### Work task
Pull every line with "Expand" from the material.

### Working data
>>>>>
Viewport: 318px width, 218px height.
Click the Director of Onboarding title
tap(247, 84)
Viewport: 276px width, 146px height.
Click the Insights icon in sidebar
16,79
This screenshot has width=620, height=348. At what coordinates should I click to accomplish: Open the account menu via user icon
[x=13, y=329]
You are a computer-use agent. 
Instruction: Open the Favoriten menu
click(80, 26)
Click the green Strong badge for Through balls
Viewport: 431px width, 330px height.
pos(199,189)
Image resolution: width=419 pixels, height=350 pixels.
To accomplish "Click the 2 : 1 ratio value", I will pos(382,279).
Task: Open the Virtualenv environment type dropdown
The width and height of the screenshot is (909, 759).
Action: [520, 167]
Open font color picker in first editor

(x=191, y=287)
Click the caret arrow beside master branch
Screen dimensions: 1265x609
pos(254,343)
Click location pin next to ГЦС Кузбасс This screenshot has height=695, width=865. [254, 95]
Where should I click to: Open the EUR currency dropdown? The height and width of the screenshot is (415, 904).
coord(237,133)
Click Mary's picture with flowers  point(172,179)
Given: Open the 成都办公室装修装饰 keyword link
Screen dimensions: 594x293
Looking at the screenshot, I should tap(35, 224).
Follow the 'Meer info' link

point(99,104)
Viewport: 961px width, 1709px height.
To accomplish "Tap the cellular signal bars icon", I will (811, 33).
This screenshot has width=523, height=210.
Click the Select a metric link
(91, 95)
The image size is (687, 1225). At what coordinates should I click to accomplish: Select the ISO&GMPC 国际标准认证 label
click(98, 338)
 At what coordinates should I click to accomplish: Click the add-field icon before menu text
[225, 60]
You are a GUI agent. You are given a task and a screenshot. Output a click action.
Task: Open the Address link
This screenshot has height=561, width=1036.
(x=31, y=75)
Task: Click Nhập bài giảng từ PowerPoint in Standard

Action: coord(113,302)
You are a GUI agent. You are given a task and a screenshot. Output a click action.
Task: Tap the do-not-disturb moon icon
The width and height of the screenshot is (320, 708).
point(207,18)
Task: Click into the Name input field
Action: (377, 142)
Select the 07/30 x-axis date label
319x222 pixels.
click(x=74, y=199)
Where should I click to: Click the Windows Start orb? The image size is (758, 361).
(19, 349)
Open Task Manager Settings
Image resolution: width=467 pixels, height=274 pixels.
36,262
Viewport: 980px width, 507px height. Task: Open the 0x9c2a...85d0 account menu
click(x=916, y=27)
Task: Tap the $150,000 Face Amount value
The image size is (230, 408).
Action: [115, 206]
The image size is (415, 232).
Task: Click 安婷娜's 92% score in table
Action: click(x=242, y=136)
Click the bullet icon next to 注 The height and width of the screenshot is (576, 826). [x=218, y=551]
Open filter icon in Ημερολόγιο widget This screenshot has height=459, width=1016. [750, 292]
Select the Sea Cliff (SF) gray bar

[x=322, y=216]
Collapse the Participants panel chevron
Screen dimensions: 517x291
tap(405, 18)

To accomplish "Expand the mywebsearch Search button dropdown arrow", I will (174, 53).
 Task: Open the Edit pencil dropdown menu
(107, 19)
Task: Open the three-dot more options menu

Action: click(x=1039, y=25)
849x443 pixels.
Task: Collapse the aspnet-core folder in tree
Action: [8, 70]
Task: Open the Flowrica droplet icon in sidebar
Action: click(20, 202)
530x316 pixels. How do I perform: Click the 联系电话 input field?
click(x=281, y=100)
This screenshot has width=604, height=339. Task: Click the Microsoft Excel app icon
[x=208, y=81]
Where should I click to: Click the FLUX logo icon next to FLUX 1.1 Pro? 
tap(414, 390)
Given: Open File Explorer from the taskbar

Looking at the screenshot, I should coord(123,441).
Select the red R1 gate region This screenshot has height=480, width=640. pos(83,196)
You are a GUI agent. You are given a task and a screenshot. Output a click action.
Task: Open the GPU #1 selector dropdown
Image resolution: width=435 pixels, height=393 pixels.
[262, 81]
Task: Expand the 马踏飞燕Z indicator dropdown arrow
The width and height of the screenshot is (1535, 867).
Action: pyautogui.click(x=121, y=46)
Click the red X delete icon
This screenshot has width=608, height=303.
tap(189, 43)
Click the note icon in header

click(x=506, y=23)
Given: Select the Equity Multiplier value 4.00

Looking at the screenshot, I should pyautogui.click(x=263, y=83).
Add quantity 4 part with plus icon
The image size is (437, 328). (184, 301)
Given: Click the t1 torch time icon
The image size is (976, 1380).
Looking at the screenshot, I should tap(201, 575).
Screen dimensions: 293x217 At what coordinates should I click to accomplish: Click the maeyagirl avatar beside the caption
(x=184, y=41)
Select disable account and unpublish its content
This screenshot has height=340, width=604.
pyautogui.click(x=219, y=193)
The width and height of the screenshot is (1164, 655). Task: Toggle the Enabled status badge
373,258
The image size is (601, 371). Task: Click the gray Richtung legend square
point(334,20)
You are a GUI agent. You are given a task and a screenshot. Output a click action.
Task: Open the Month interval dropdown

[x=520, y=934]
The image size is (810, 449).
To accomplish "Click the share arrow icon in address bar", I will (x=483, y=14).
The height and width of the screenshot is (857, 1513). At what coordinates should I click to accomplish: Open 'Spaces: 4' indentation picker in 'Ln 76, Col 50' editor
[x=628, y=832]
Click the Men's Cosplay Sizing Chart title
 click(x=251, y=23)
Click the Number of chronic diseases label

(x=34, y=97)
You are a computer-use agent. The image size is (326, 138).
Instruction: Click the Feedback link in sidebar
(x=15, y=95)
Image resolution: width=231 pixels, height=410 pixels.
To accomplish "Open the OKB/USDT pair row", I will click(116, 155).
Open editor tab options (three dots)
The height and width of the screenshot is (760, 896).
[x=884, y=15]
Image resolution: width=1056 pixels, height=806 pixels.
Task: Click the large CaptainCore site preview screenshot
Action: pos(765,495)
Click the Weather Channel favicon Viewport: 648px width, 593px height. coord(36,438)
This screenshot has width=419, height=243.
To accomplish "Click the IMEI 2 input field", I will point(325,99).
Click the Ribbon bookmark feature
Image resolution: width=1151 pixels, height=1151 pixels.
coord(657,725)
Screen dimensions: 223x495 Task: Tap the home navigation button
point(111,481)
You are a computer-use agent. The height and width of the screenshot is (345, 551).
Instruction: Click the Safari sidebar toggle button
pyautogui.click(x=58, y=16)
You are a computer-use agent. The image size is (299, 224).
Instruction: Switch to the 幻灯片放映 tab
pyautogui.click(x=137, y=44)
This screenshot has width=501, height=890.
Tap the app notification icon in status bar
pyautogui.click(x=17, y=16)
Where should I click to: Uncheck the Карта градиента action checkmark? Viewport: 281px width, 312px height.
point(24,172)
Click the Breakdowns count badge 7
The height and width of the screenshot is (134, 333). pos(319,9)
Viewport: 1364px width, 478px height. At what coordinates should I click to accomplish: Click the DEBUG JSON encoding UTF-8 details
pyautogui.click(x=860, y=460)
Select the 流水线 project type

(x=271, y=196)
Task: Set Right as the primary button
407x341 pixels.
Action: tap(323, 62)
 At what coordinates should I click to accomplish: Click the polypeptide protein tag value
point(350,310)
<<<<<
### Written solution
To accomplish "Expand the mywebsearch Search button dropdown arrow", I will (174, 53).
Task: Expand the 马踏飞燕Z indicator dropdown arrow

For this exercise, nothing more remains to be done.